Письменное задание 1 - Перепишите дословно записи, начиная со строки с «Task: Enable Send a copy to myself» и вплоть до конца записей, включая обе границы. Изображения в ответ не включайте.

Фрагмент текста -
________________

Глава XI. ПЕРВЫЕ ШАГИ В ЛИТЕРАТУРЕ
Глава XI. ПЕРВЫЕ ШАГИ В ЛИТЕРАТУРЕ
Журнал «Эко де Театр» опубликовал 23 августа 1846 года очерк за подписью Бодлера-Дюфаи «Как платят долги, имея гениальную голову», годом раньше появившийся без подписи в «Корсэр-Сатан». Это был великолепный портрет Бальзака, которого автор высмеивал за коммерческие манипуляции, одновременно восхваляя неистощимую фантазию романиста: «Это был он, человек, переживший мифологические банкротства, человек фантастических и гиперболических предприятий, о смысле которых всегда можно только гадать; он, великий творец сновидений, вечно поглощенный поисками абсолюта; он, самый забавный, самый комичный, самый интересный и самый тщеславный из всех персонажей „Человеческой комедии“; он, этот оригинал, столь же невыносимый в жизни, сколь великолепный в том, что выходит из-под его пера; он, этот ребенок-толстяк, напичканный гениальностью и тщеславием, в котором столько достоинств и столько недостатков, что прямо не решаешься выделить что-либо одно, чтобы не повредить другому, рискуя испортить это неисправимое и роковое чудище!» Безупречный стиль. В двадцать пять лет Бодлер-прозаик уже в совершенстве владел пером. А две недели спустя в журнале «Артист» появилось первое его серьезное стихотворение[35] — «Дон Жуан в аду»:
С грудями тощими и в одеяньях рваных
Под небом траурным клубился женщин рой,
И, как последнее мычанье жертв закланных.
За дон Жуаном плыл их заунывный вой.
И Сганарель, глумясь, настаивал на плате,
И гневный дон Луис трясущимся перстом
Указывал теням, явившимся некстати.
На сына дерзкого, позорившего дом. […]
В доспехах каменных стоял с ним некто рядом.
Но, опершись на меч, безмолвствовал герой,
И, никого вокруг не удостоив взглядом,
Смотрел, как темный след терялся за кормой[36].
Явно навеянное двумя полотнами Делакруа: «Крушение Дон Жуана» и «Лодка Данте», стихотворение первоначально называлось «Нераскаявшийся». И это лаконичное название хорошо выражало мысль автора. У Бодлера Дон Жуан «спокоен», поскольку он не является обычным бабником, одним из многих распутников-насмешников, он — воплощение зла на земле. Оскорбляя всеми способами мораль, он выполняет высокую миссию. Он представляет собой нечто вроде законченного денди. Такого, который выступает не только против себе подобных, но и против Бога.

________________

Исходные записи -

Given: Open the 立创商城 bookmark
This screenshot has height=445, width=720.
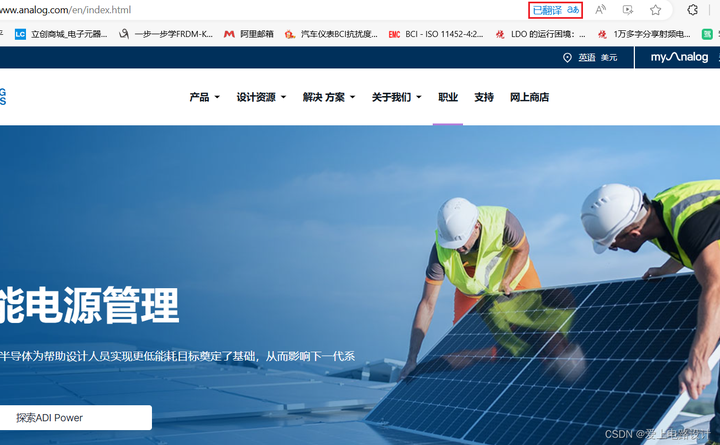Looking at the screenshot, I should tap(61, 34).
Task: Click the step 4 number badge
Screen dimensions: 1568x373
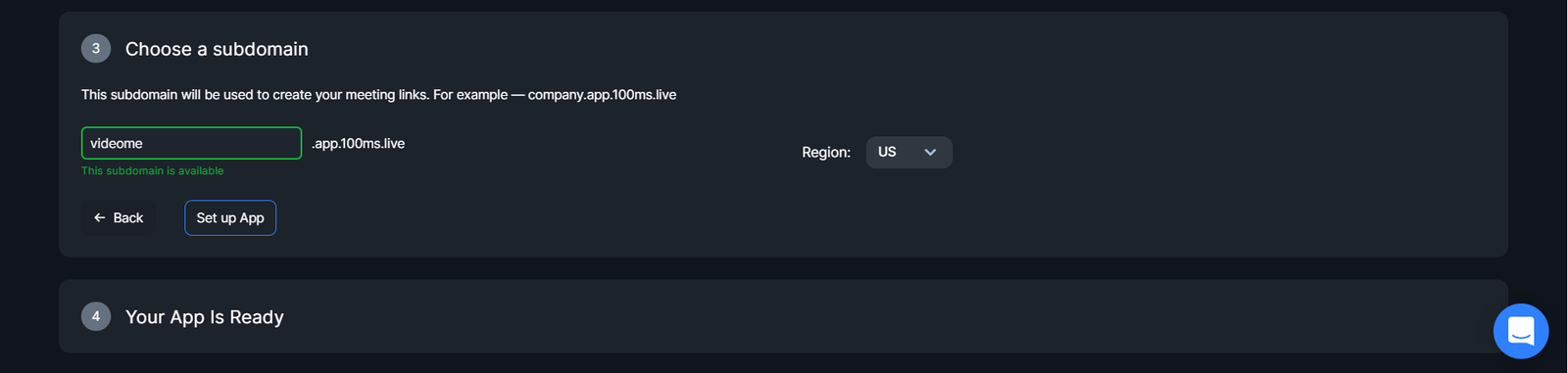Action: (96, 316)

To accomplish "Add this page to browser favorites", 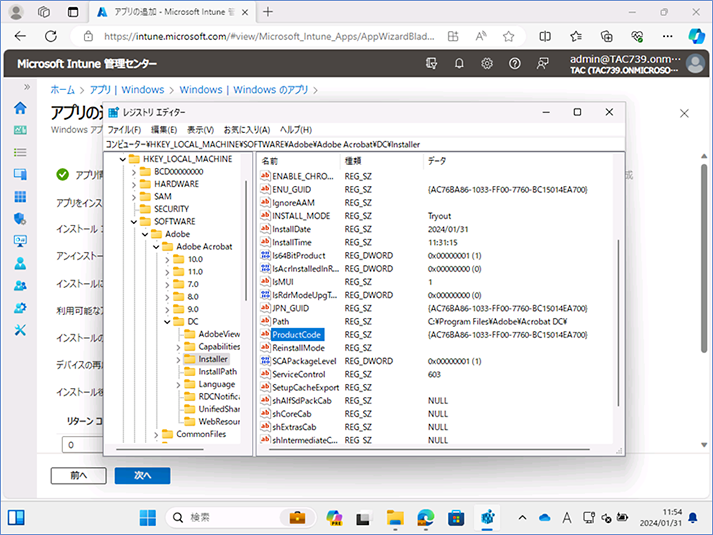I will [x=508, y=36].
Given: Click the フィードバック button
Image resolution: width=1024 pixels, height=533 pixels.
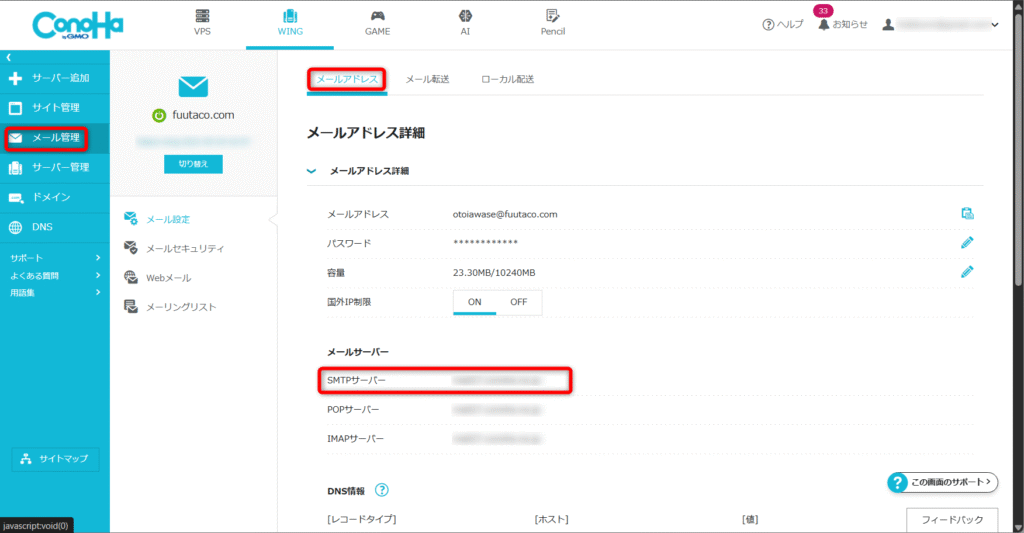Looking at the screenshot, I should pyautogui.click(x=951, y=520).
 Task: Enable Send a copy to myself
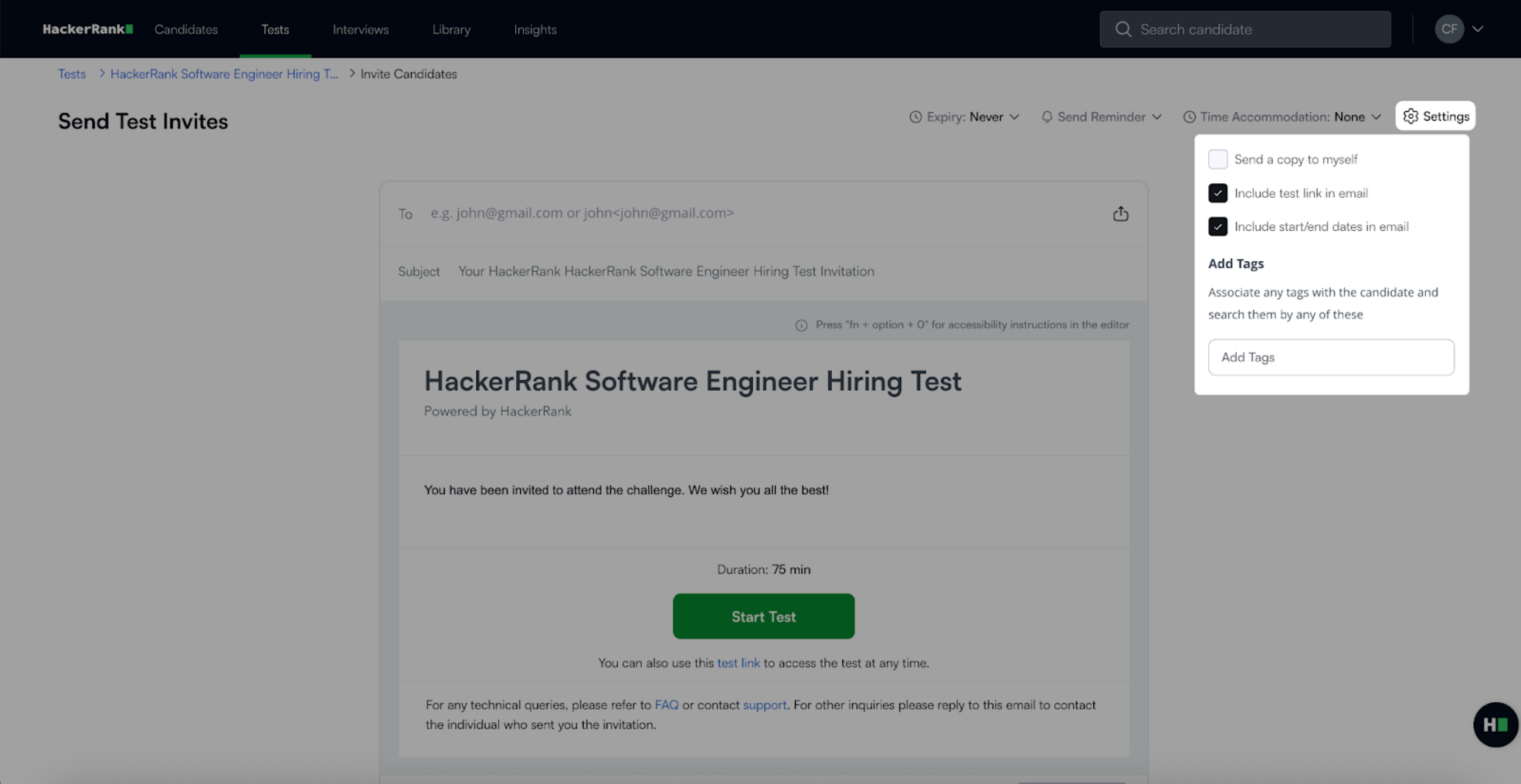pos(1217,159)
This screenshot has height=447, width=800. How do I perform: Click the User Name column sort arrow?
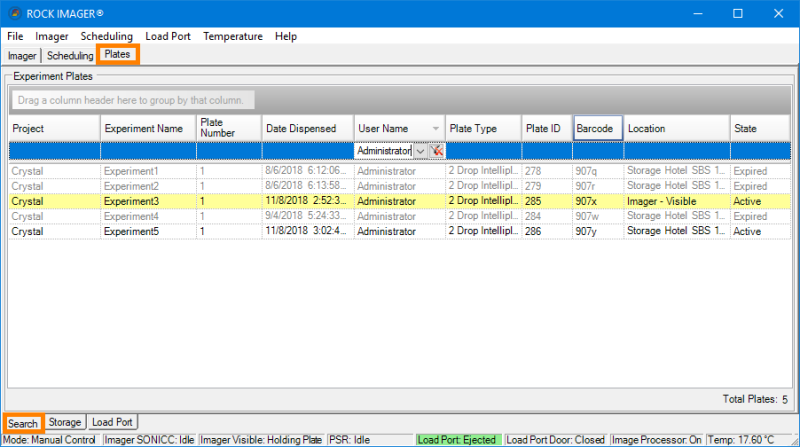click(x=435, y=129)
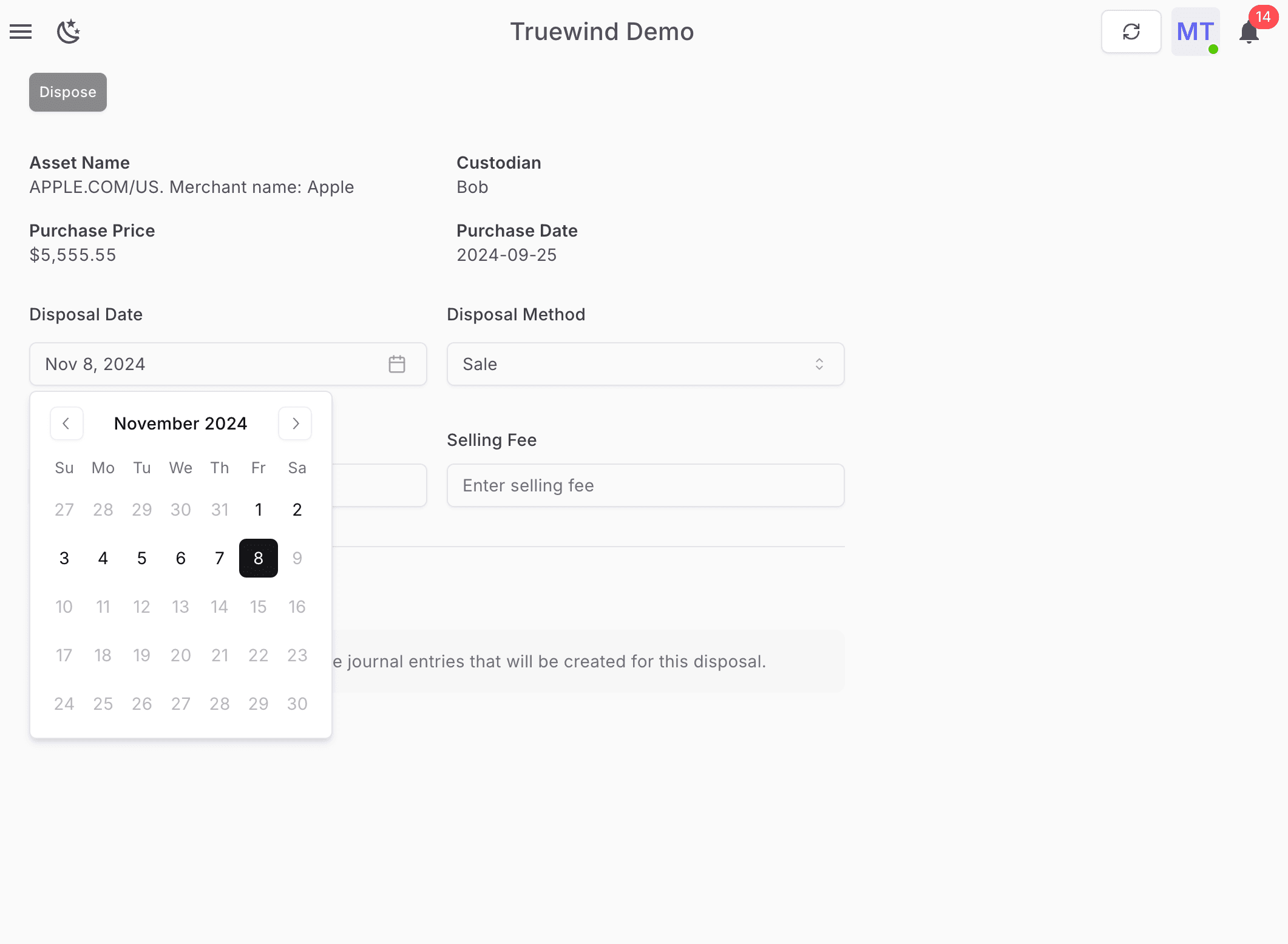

________________

Письменное задание 2 - Воспроизведите часть фрагмента текста, начиная с «За дон Жуаном» и до «и против Бога.» включительно, заменив «меч» на «щит».

Правильный результат 1 -
 Task: Enable Send a copy to myself
pos(1217,159)
This screenshot has height=447, width=800. How do I perform: Click the User Name column sort arrow?
click(x=435, y=129)

Правильный результат 2 -
За дон Жуаном плыл их заунывный вой.
И Сганарель, глумясь, настаивал на плате,
И гневный дон Луис трясущимся перстом
Указывал теням, явившимся некстати.
На сына дерзкого, позорившего дом. […]
В доспехах каменных стоял с ним некто рядом.
Но, опершись на щит, безмолвствовал герой,
И, никого вокруг не удостоив взглядом,
Смотрел, как темный след терялся за кормой[36].
Явно навеянное двумя полотнами Делакруа: «Крушение Дон Жуана» и «Лодка Данте», стихотворение первоначально называлось «Нераскаявшийся». И это лаконичное название хорошо выражало мысль автора. У Бодлера Дон Жуан «спокоен», поскольку он не является обычным бабником, одним из многих распутников-насмешников, он — воплощение зла на земле. Оскорбляя всеми способами мораль, он выполняет высокую миссию. Он представляет собой нечто вроде законченного денди. Такого, который выступает не только против себе подобных, но и против Бога.